§ **Problem to solve**
From the data below, return the exact lines starting at the line containing "For every named" and ending at the line containing "www.vninvestpartners.com", both included, and nothing else.

§ **Data supplied**
########################################

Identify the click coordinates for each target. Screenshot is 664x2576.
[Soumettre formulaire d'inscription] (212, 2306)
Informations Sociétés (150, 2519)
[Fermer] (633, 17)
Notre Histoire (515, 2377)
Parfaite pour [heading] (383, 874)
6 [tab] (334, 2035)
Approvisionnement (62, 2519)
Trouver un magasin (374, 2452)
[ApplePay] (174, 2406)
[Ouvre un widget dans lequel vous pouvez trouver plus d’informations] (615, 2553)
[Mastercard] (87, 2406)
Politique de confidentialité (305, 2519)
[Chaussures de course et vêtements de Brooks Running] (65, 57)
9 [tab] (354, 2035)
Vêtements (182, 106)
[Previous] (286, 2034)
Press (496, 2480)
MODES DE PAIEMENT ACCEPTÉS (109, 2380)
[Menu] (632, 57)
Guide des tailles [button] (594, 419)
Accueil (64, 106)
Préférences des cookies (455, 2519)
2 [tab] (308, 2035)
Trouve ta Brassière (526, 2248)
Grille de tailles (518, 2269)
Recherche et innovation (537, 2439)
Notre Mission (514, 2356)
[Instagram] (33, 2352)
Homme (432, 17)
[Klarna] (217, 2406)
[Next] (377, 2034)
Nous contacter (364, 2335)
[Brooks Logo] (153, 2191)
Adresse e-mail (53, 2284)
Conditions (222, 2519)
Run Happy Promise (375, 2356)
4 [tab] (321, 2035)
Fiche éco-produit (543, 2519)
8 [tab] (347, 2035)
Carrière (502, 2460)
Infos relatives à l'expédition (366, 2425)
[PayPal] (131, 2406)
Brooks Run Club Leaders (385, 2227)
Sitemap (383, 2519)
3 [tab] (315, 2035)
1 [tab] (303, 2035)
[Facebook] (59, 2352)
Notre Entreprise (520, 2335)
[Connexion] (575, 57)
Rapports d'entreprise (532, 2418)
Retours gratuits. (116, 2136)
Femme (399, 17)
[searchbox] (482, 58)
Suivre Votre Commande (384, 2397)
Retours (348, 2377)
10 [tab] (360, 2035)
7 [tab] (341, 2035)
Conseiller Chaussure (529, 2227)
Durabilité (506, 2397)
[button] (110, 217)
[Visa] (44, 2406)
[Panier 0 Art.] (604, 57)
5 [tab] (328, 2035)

########################################

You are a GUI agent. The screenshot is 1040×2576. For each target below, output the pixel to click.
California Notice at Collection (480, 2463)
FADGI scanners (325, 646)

########################################

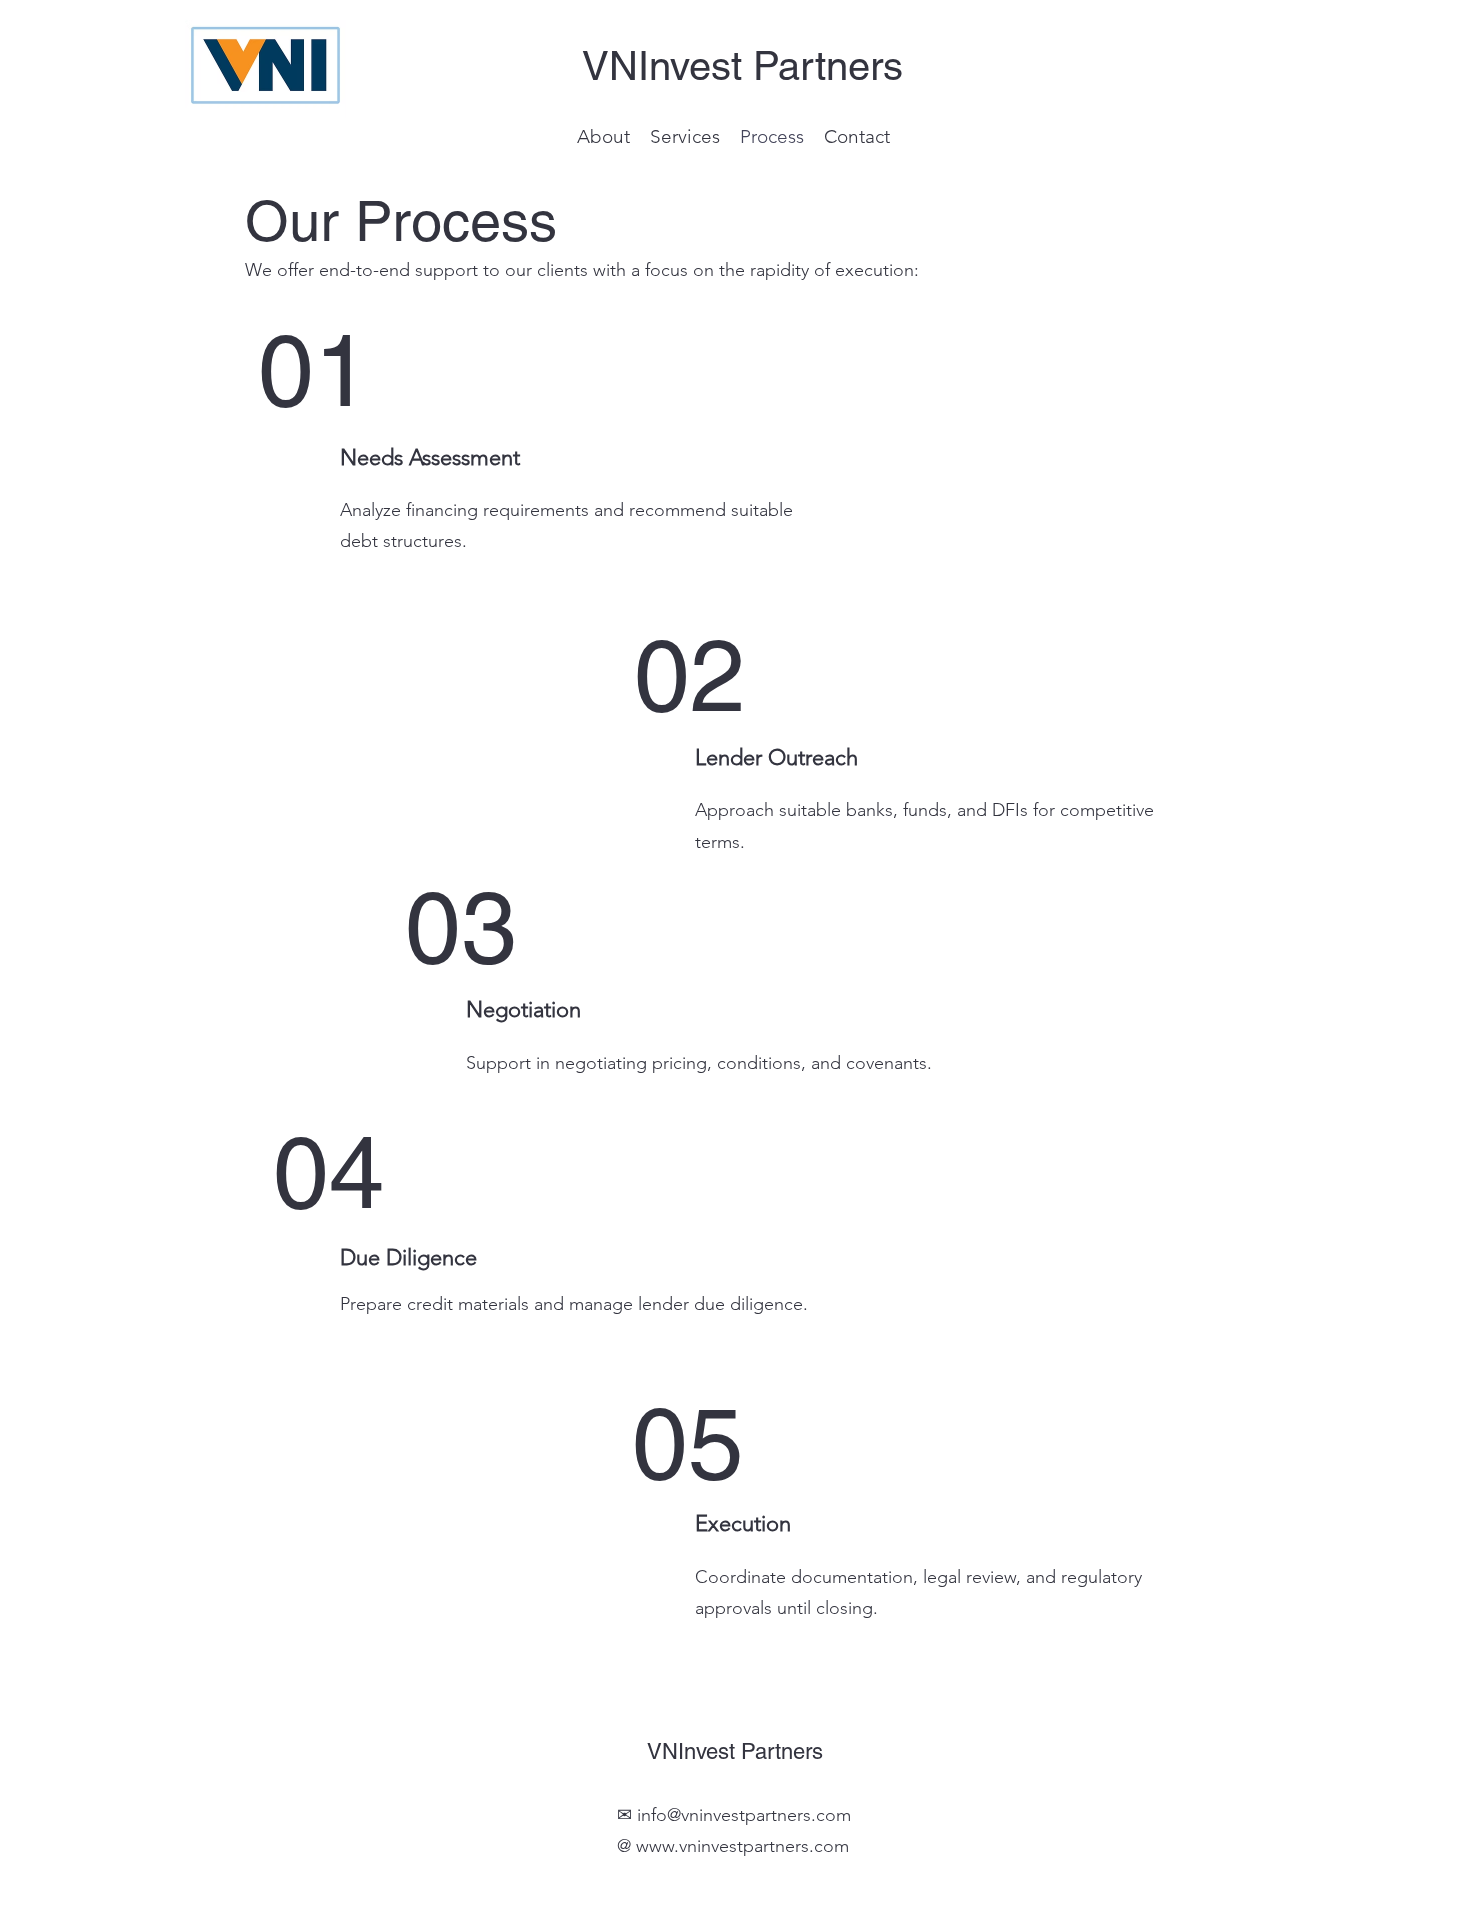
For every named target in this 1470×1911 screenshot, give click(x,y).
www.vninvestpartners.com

########################################

§ **Reply**
For every named target in this 1470×1911 screenshot, give click(x,y).
www.vninvestpartners.com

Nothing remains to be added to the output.